Les sanctions pour dépassement de délais ciblent surtout les communes, précise l’avocate, car, si elles ne traduisent pas ces objectifs dans les délais impartis, « ce retard peut paralyser toutes les ouvertures à l’urbanisation dans les communes ».

Même si Laurent Wauquiez s’y opposait, et que les collectivités le suivaient, le dispositif ZAN finirait ainsi par être mis en œuvre en contournant le président de la région. « Il incombera alors au préfet de faire respecter la loi, en ordonnant aux collectivités de rentrer dans le rang », explique Me Moullé. Le préfet du Rhône pourrait notamment le mettre à l’ordre du jour du conseil régional et l’imposer aux collectivités, maillon le plus fin sur lequel repose le dispositif.

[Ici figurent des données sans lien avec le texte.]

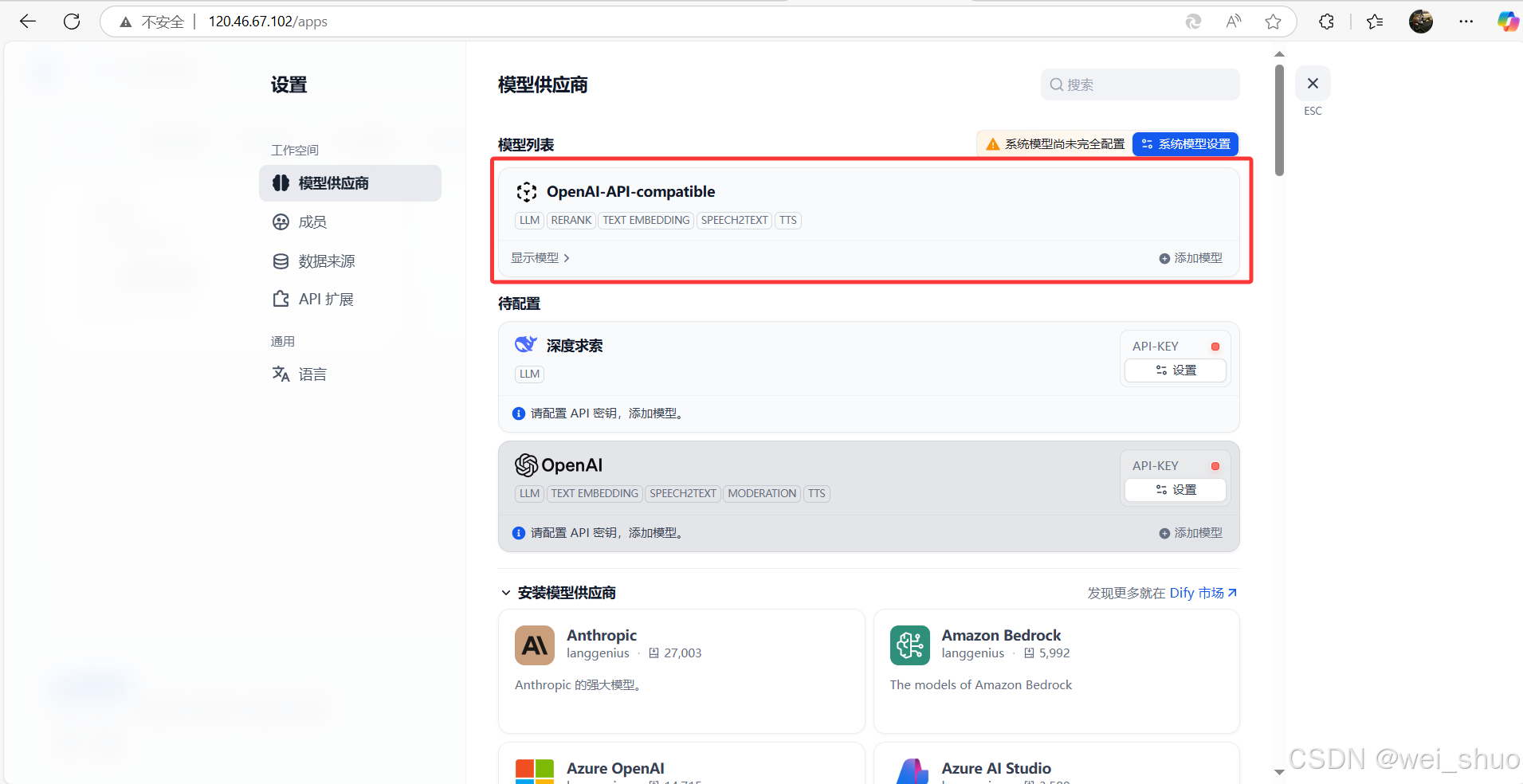
Task: Click the 搜索 search input field
Action: pos(1138,84)
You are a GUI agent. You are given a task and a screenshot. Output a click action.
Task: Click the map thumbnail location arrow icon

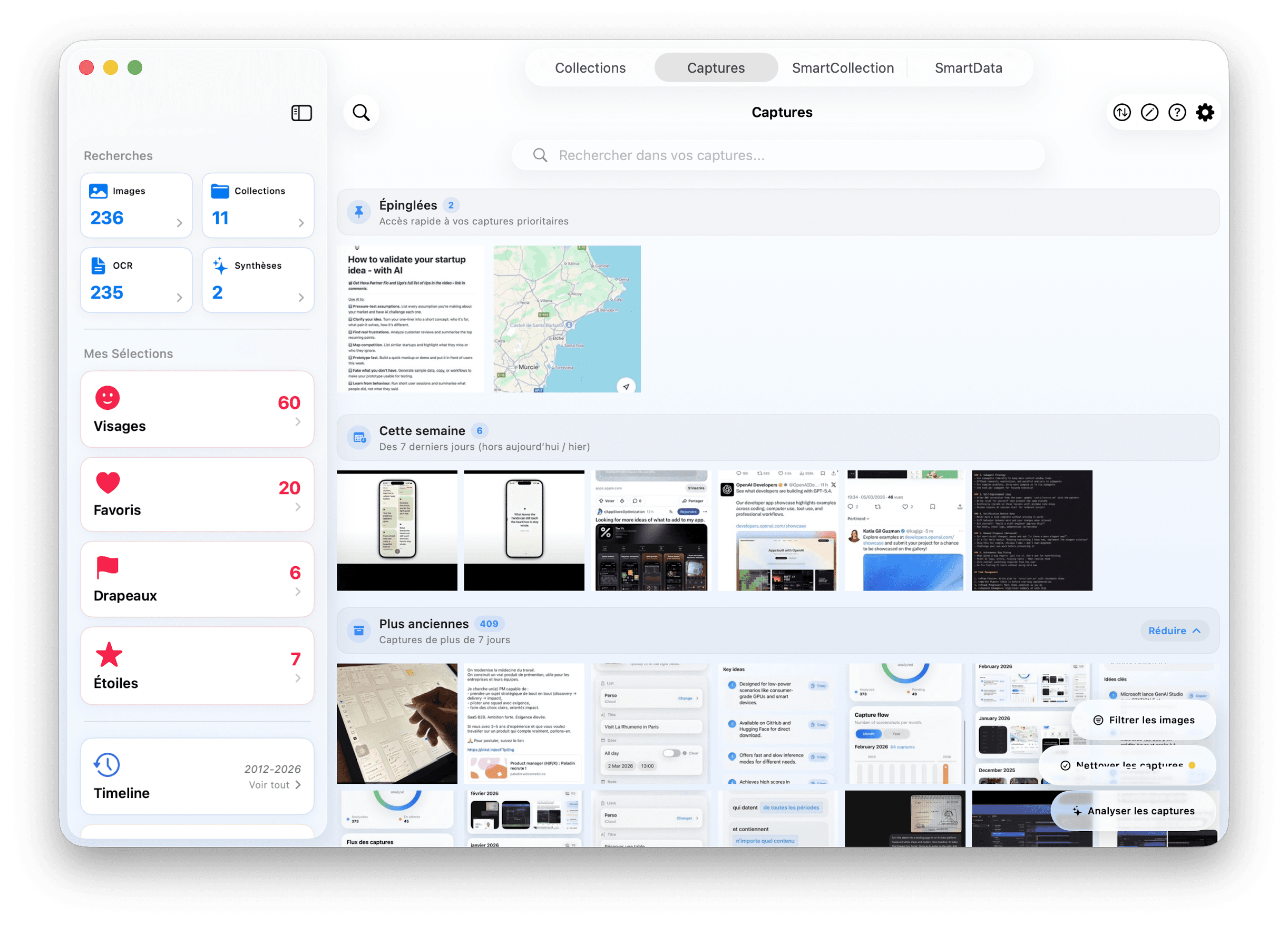(626, 387)
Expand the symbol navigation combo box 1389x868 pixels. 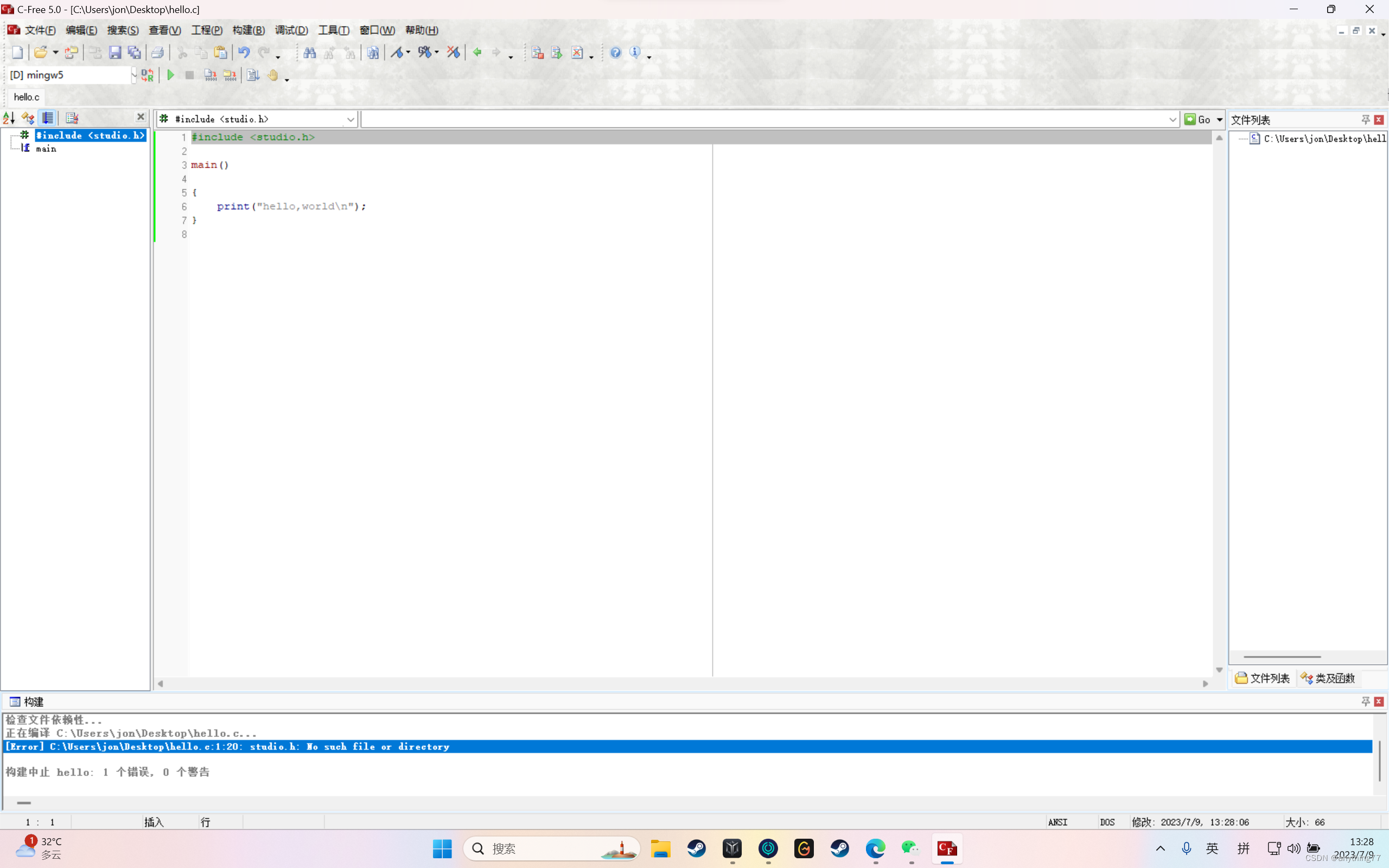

Quid d’une « sanction », comme l’a laissé entendre Olivier Véran ? La loi Climat et résilience n’en prévoit pas. Mais tout schéma de développement régional qui ferait fi de la disposition ZAN serait très fragile, et pourrait aisément être attaqué par les associations, les élus ou encore les administrés, voire annulé par le tribunal administratif. « Le préfet peut attaquer cette décision ; ou n’importe quelle association de défense de l’environnement peut saisir le juge administratif, au motif que le document est illégal car il ne prend pas en compte la loi », explique Me Ceccarelli – Le Guen.

Ainsi, il n’existe aucune chance que la loi ZAN n’entre pas en vigueur en Auvergne-Rhône-Alpes. Pour Me Moullé, « cela ressemble beaucoup plus à une opération d’enfumage politique ».

Mise à jour, lundi 2 octobre à 22h12 : ajout de la réaction de Christophe Béchu.

Mise à jour, lundi 2 octobre à 22h25 : correction du délai fixé pour modifier ou réviser le Sraddet, et modification d’une citation.